A line containing "The width and" appears in the material below. Return exactly every line from the first through that one, and only those.

• • • •

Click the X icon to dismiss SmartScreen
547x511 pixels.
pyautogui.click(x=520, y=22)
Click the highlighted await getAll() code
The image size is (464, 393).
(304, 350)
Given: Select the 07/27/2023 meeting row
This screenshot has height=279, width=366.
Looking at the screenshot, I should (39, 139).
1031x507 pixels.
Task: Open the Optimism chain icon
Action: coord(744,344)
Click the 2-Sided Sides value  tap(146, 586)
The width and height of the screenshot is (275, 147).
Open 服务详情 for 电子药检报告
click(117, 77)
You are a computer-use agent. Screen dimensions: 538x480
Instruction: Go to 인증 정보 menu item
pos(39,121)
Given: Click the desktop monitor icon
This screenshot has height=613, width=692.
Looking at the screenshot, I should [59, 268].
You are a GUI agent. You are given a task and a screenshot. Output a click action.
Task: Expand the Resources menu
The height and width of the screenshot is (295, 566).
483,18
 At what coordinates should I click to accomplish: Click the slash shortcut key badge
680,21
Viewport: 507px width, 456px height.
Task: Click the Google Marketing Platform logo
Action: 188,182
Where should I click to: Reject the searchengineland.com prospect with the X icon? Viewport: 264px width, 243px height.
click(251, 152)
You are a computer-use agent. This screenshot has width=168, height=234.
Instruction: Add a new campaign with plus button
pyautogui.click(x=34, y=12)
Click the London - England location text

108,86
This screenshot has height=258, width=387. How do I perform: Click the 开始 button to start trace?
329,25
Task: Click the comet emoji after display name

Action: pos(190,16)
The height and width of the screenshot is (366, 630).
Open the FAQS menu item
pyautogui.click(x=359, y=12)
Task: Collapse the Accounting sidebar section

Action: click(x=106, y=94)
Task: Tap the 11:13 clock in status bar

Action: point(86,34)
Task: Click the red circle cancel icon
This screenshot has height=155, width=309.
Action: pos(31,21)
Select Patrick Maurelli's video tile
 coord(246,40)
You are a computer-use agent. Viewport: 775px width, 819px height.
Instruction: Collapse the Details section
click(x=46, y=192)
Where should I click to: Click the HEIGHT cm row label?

• • • •

» ANSWER AREA:
Click the X icon to dismiss SmartScreen
547x511 pixels.
pyautogui.click(x=520, y=22)
Click the highlighted await getAll() code
The image size is (464, 393).
(304, 350)
Given: Select the 07/27/2023 meeting row
This screenshot has height=279, width=366.
Looking at the screenshot, I should (39, 139).
1031x507 pixels.
Task: Open the Optimism chain icon
Action: coord(744,344)
Click the 2-Sided Sides value  tap(146, 586)
The width and height of the screenshot is (275, 147).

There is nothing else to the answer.